Teuku Umar lahir pada tahun 1854 di Meulaboh. Ia merupakan anak dari seorang Uleebalang bernama Teuku Achmad Mahmud dengan adik perempuan dari Raja Meulaboh. Saat usianya masih 19 tahun, ia pernah terlibat dalam Perang Aceh. Tidak hanya sampai di situ, keterlibatannya dalam memerjuangkan kemerdekaan adalah dengan berpura-pura untuk bekerja sama dengan Belanda.

Saat itu, ia menggunakan siasat gerilya untuk mengelabui Belanda. Teuku Umar menikah dengan Nyak Sofiah yang merupakan anak dari Uleebalang Glumpang. Kemudian, ia juga menikah lagi dengan seorang putri dari Panglima Sagi XXV Mukim yang bernama Nyak Malighai.

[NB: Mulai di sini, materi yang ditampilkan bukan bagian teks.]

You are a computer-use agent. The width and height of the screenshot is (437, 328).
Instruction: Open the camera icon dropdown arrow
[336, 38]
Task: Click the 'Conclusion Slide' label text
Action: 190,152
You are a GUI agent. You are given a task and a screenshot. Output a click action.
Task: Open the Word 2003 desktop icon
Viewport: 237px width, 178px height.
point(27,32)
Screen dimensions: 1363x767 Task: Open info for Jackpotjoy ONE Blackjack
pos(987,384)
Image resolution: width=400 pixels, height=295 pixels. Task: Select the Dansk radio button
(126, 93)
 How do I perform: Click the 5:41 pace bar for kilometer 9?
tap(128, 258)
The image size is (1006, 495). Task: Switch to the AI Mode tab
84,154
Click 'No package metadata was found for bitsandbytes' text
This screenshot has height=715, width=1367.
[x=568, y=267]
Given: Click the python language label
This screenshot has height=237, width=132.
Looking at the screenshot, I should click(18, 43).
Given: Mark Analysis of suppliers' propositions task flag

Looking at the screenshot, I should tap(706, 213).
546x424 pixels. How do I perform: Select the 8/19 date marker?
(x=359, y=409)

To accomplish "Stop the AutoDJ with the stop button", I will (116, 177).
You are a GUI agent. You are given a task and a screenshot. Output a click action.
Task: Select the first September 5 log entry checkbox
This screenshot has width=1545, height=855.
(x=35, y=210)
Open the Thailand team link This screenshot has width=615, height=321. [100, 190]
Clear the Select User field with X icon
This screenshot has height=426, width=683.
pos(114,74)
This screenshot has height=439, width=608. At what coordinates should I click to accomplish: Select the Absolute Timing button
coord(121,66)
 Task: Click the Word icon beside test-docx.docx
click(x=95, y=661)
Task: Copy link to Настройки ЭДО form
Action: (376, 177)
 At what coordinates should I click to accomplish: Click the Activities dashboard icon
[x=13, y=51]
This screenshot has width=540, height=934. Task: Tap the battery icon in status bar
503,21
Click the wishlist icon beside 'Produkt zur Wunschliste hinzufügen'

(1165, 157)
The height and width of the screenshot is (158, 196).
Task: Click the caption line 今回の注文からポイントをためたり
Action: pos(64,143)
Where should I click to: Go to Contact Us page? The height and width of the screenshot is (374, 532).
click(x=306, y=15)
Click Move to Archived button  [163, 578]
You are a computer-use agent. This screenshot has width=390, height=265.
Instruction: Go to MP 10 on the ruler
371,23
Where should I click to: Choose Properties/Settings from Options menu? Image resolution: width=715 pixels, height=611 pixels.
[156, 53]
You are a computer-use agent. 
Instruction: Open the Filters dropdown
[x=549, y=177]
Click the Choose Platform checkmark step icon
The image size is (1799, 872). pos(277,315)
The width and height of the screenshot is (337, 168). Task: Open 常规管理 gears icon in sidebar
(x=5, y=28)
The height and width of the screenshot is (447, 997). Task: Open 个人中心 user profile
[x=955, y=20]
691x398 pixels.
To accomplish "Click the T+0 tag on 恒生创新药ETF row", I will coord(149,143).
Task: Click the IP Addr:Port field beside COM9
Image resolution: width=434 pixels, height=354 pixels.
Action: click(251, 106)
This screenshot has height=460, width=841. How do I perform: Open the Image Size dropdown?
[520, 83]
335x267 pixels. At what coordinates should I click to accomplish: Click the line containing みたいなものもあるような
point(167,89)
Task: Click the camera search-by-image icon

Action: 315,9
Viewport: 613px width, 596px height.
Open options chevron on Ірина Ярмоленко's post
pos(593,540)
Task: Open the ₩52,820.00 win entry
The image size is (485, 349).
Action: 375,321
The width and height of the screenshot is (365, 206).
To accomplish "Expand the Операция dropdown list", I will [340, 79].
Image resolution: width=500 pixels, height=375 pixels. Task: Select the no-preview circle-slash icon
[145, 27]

Pada tahun 1880, Teuku Umar menikahi Cut Nyak Dien, yang termasuk salah seorang Pahlawan Nasional dari Aceh juga. Saat itu, Cut Nyak Dien dalam keadaan janda setelah suaminya yang bernama Ibrahim Lamnga meninggal dunia karena melawan Belanda. Setelah pernikah itu, keduanha bersama-sama berjuang untuk melawan Belanda. Sayangnya, Teuku Umar gugur karena peluru musuh yang mengenainya. Saat itu ia tengah melawan pasukan Jenderal Van Heutsz yang menghadangnya di Meulaboh. Teuku Umar wafat pada tahun 1899 di Aceh.

2. Cut Nyak Dien

Cut Nyak Dien merupakan salah seorang pahlawan nasional perempuan yang lahir pada tahun 1850. Ia adalah isteri dari Teuku Umar. Bersama suaminya, ia berjuang untuk melawan Belanda di tanah Meulaboh. Suaminya telah gugur saat melawan pasukan Belanda. Oleh karena itu, ia melanjutkan perjuangan suaminya untuk melawan pasukan Belanda yang ada di pedalaman Meulaboh Aceh Barat. Sayangnya, ia berhasil ditangkap oleh Belanda bahkan hingga berusai renta dan rabun. Kondisi Cut Nyak Dien ini didapatkan dari pengikutnya yang bernama Pang Laot. Ia merasa kasihan dengan kondisi Cut Nyak Dien yang sudah digerogoti berbagai penyakit. Berkat laporannya inilah Cut anyak Dien dibawa ke Banda Aceh untuk dirawat.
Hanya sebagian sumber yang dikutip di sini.